The Economist’s Errors and Credit Where Credit is Due

The Economist is serious about their use of data visualization and they have occasionally owned up to errors in their visualizations. They can be deceptive, uninformative, confusing, excessively busy, and present a host of other barriers to clean communication. Their blog post on their errors is great.

I have drawn the following example from a #tidyTuesday earlier this year that explores this. Here is the link to the setup page.

Your Task

Your task comes in two parts. The first one is to recreate any of the second through sixth visualizations: Brexit, Dogs, EU Balance, Pensions, or Trade. You should have a look at the original and note the pathologies, but reproduce a nice visual (either their reconceptualization or something useful). One thing to note is that three axis graphics are almost always bad.

A Template

For example, the first one; the example is bad because it cuts the axis.
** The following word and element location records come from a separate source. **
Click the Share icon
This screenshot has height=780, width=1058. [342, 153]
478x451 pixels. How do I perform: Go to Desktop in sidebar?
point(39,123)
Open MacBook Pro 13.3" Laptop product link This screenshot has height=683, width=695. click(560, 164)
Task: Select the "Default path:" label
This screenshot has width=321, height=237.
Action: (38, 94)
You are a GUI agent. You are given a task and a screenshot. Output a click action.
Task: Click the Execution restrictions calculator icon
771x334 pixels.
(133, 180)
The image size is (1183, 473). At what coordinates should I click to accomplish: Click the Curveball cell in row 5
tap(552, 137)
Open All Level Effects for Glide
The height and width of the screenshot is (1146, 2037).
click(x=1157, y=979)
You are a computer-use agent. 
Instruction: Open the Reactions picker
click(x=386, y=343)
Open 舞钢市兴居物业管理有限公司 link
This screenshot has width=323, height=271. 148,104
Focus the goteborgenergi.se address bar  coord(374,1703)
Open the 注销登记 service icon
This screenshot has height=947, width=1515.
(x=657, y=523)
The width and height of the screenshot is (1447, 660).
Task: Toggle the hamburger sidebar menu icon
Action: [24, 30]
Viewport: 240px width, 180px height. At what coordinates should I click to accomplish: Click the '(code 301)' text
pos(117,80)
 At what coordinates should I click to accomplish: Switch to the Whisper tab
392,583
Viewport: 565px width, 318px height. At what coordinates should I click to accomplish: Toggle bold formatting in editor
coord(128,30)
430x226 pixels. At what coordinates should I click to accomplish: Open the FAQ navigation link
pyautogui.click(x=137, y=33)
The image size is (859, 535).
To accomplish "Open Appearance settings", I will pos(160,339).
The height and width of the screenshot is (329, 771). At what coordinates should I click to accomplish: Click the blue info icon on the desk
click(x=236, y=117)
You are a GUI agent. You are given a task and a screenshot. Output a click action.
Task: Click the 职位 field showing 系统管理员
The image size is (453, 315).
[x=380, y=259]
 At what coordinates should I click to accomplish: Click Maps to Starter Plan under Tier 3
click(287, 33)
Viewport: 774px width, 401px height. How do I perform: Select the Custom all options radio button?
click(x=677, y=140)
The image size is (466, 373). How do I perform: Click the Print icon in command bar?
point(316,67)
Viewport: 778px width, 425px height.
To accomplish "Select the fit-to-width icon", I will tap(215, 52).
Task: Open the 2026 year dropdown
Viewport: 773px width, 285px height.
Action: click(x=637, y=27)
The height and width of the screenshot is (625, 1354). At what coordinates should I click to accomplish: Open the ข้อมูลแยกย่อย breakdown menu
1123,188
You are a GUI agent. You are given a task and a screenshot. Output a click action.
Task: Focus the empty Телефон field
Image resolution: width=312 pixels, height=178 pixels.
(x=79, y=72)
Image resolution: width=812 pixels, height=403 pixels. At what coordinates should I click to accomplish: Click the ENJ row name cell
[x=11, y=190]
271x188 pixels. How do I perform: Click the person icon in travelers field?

My Re-creation [in Labour red]

I built the whole thing in equisse with two exceptions. First, reorder here is used to arrange the names in the order that I want to plot them. By default they are alphabetical. Second, I wanted the label geometry which is not an option in esquisse but one treats it like a point with the text as the plotting character. In the aesthetic, it is a label; geom_text does the same thing without a box but it harder to distinguish in this case. If you want to play, the cheat sheet is here.

Code

library(tidyverse) # call the tidyverse for %>% and ggplot
library(ggthemes) # Use the economist theme
library(ggiraph)
corbyn <- readr::read_csv("https://raw.githubusercontent.com/rfordatascience/tidytuesday/master/data/2019/2019-04-16/corbyn.csv")
# reorder will allow me to sort the names by the values.
# Uncomment to see: # with(corbyn, reorder(political_group,avg_facebook_likes))
# geom_label will allow me to put the numbers on the graph by specifying a label.
CFLplot1 <- ggplot(corbyn, aes(x=reorder(political_group,avg_facebook_likes), y=avg_facebook_likes, label=avg_facebook_likes)) + 
  geom_bar(stat="identity", fill="#DC241f") + 
  geom_label(color="#DC241f") +
  labs(x="Associate of the Labour Party", y="Average Facebook Likes") +
  theme_economist() +
  coord_flip()
CFLplot1

Code

library(ggrepel)
library(tidyverse) # call the tidyverse for %>% and ggplot
library(ggthemes) # Use the economist theme
corbyn <- readr::read_csv("https://raw.githubusercontent.com/rfordatascience/tidytuesday/master/data/2019/2019-04-16/corbyn.csv")
# reorder will allow me to sort the names by the values.
# Uncomment to see: # with(corbyn, reorder(political_group,avg_facebook_likes))
# geom_label will allow me to put the numbers on the graph by specifying a label.
CFLplot2 <- ggplot(corbyn, aes(x=reorder(political_group,avg_facebook_likes), y=avg_facebook_likes, label=avg_facebook_likes)) + 
  geom_segment(aes(yend=0, xend=political_group), size=4, color="#DC241f") + 
  geom_label_repel(color="#DC241f", size=4) +
  labs(x="Associate of the Labour Party", y="Average Facebook Likes") +
  theme_economist() +
  coord_flip()
CFLplot2

Code

p1.Int <- ggplot(corbyn, aes(x=reorder(political_group,avg_facebook_likes), data_id=political_group, y=avg_facebook_likes, label=avg_facebook_likes, tooltip = paste0(political_group,"<br>",avg_facebook_likes, sep=""))) + 
  geom_bar_interactive(stat="identity", fill="#DC241f") + 
  geom_label(fill="#DC241f", color="#FFFFFF", size=3.5) +
  labs(x="Associate of the Labour Party", y="Average Facebook Likes") +
  hrbrthemes::theme_ipsum_rc() +
  coord_flip()
p2.Int <- ggplot(corbyn, aes(x=reorder(political_group,avg_facebook_likes), y=avg_facebook_likes, label=avg_facebook_likes, data_id=political_group, tooltip = paste0(political_group,"<br>",avg_facebook_likes, sep=""))) + 
  geom_segment_interactive(aes(yend=0, xend=political_group), size=2, color="#DC241f") + 
  geom_point(size=10, color="#DC241f", alpha=0.8) +
  geom_text(color="#FFFFFF", size=3.5, fontface=2) +
  labs(x="Associate of the Labour Party", y="Average Facebook Likes") +
  hrbrthemes::theme_ipsum_rc() +
  coord_flip()
library(patchwork)
GIp1 <- p1.Int / p2.Int
girafe(ggobj=GIp1)

Your Turn

In the next code chunk, you will need to cut and paste the code for grabbing your particular choice of data.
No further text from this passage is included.